Paper Kite is our expression of old vine South African Semillon, and it is sourced from a 61 year-old vineyard in Swartland. These old clones of Semillon (including a tiny amount of Semillon gris dotted about the vineyards) deliver
an expression of Semillon that is very much at odds with the modern, aromatic clones. The wines they produce are hauntingly beautiful and difficult to define, taking many years to achieve their full aromatic expression.

The wine shows savoury aromas of hay, delicate yellow fruits and nut flesh. The palate has focus and breadth, with an entry of lime, salted melon and macadamia nuts leading to a rich finish of meringue and nougat.

Nuts & Bolts

Semillon blanc and gris – Swartland - 61 year old vineyard on alluvial granite soil

WO Swartland
Alcohol – 13.2%
Residual sugar – 2.5 g/L
Total acidity – 6.0 g/L
pH 3.25

About The Wine

The tail end of 2023 was distinctly unsummery with one of the coldest, wettest Decembers on record. In January it felt like we had “stepped through the looking glass” with one of the hottest and driest January months in a long time. It certainly set the tone for quite a frenetic start to the harvest.
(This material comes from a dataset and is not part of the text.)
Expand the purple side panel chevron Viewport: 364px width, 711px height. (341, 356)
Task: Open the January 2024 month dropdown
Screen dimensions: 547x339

That being said, we picked the Paper Kite vineyard on Valentines day which is when we normally pick it and we had a fantastic crop off the vineyard this year. The fruit was beautifully ripe, healthy and not showing the heat stress from the tail end of the season. I’m pleased to say that one of the barrels of this wine is forming the basis of our first Cape Winemakers Guild wine, blended with some incredible Sauvignon blanc from the Skurfberg.

I love this old clonal material of Semillon. It gives us wines that are more about texture and depth, and less about primary fruit aromatics.

Our vinifications don’t follow a recipe but rather a mantra of doing as little as we possibly can while still delivering pristine and balanced wines. The grapes are whole-bunch pressed in our old Vaslin press and there are no additions of sulphur dioxide made on the juice. A rough settling follows pressing after which the wines undergo natural alcoholic and malolactic fermentation into a mix of new 500L Austrian barrels and smaller old oak barrels. Going to barrel with cloudier, phenolic juice gives us a great foundation for the textural elements that will develop in the wine.

Semillon has a tendency to become very reductive during maturation so we generally do some racking at the end of fermentation to leave the heaviest lees behind, and have begun to work with a short maturation time in our large, new Austrian oak barrels to balance this tendency. We add some sulphur dioxide late in the winter, and then again at bottling, keeping the level of sulphur dioxide very low in the wine.